An overview of our Research
Because animals live in a constantly changing environment (think about the fluctuations in temperature that take place seasonally or during a single day), their survival depends critically on their ability to detect and react to these alterations. To this end, the entire surface of the body, including the eyes and the mouth, and many viscera (gut, lungs, etc) are equipped with tiny nerve endings that express specialized receptors that act as miniature signal amplifiers, detecting changes in temperature, mechanical forces and a variety of chemical irritants. The general objective of our research group is to try to understand how the nervous system senses the environment, focusing on the role played by ion channels in mechanosensation, temperature sensing and pain. Detecting these signals is obviously useful and can protect our body from harm. However, in many pathological conditions (arthritis, diabetes, etc), activity in these receptors is altered, leading to exaggerated pain and other unpleasant sensations like itch. In our studies, we combine different experimental approaches. Using genetic labeling strategies, we can identify subpopulations of sensory neurons that are involved in the transduction of specific stimuli. These neurons are further characterized using electrophysiological recordings or purified for biochemical analysis or genomic profiling. We also perform behavioral characterization of animals lacking specific ion channels in different models of chronic pain. The ultimate goal of our research program is to establish the contribution of particular ion channels to somatic and viscera sensations and their role in pathological conditions like chronic pain and inflammation. Finally, we also explore the potential to develop novel analgesic drugs targeting these receptors.

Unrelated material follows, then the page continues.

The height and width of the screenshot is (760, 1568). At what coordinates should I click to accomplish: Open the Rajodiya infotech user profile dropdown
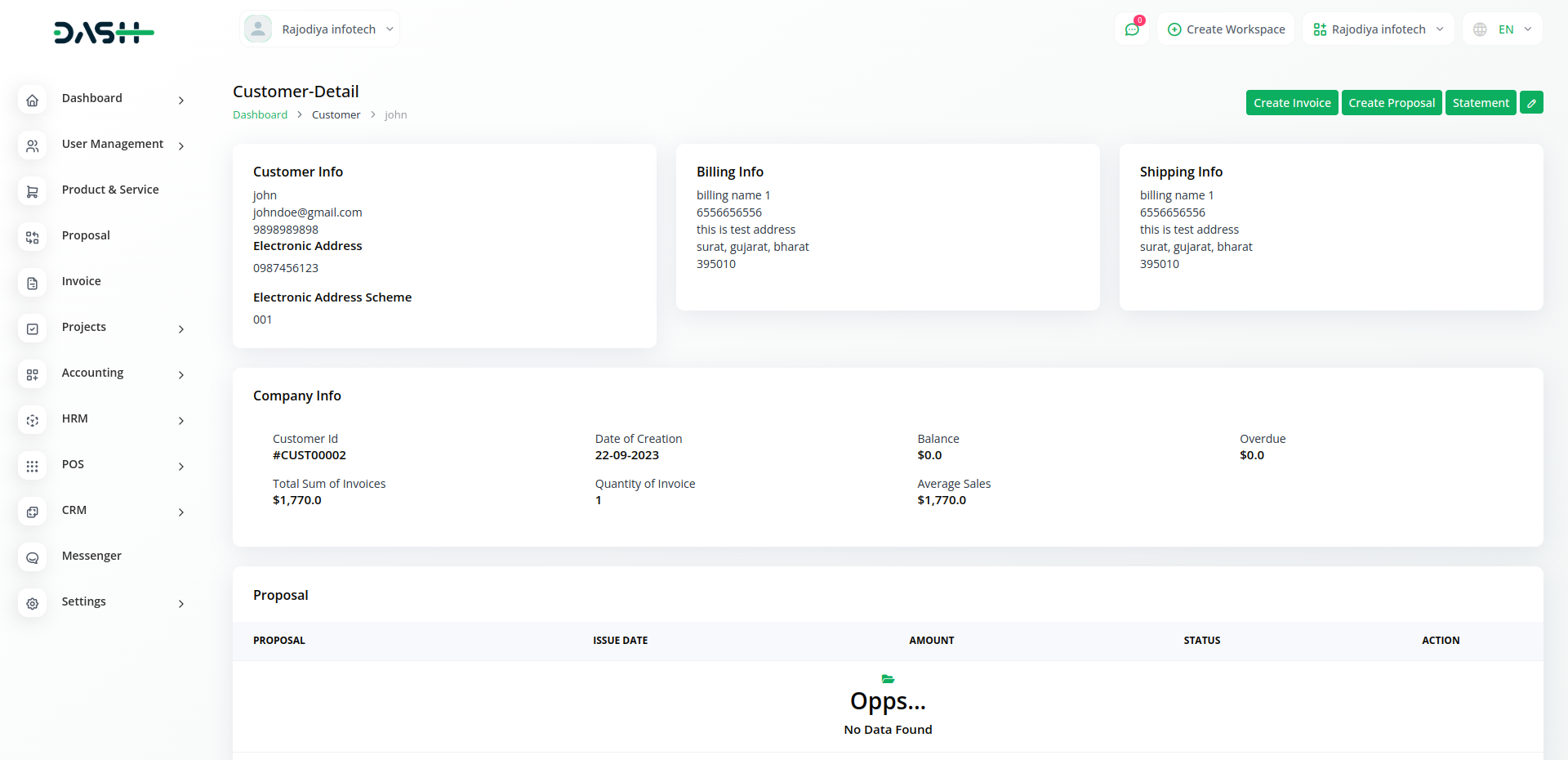[320, 29]
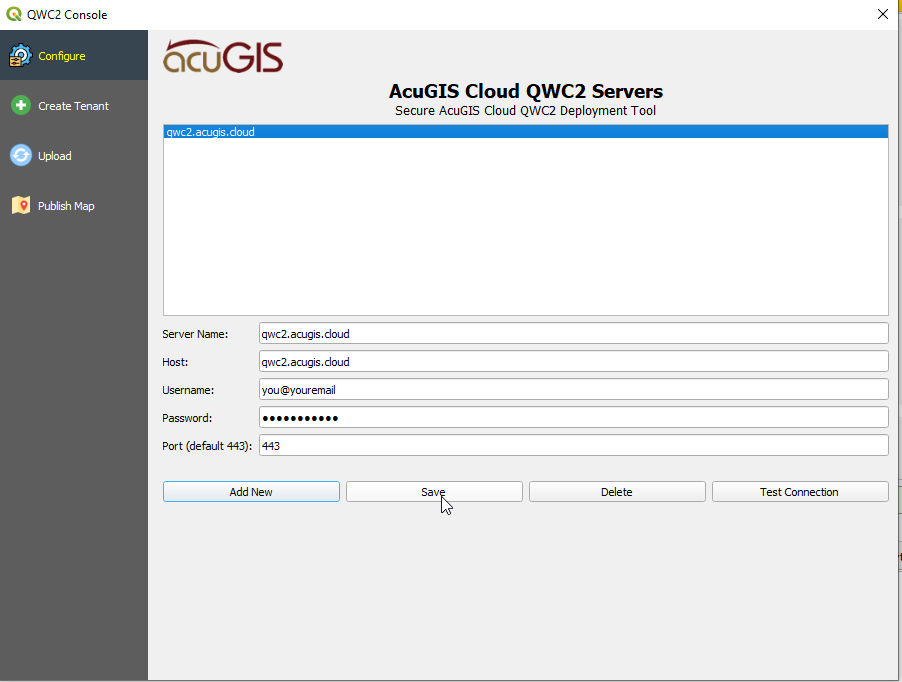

To study the expression and function of ion channels, sensory ion channels, and thermoreceptors in particular, in different pathological conditions that lead to abnormal pain sensations. This knowledge is fundamental to eventually use these molecular receptors as analgesic targets.
We are also interested in understanding the cellular and molecular bases of low and high-threshold mechanotransduction by mammalian primary sensory neurons under conditions of inflammation and the effects of specific components of the extracellular matrix on articular pain.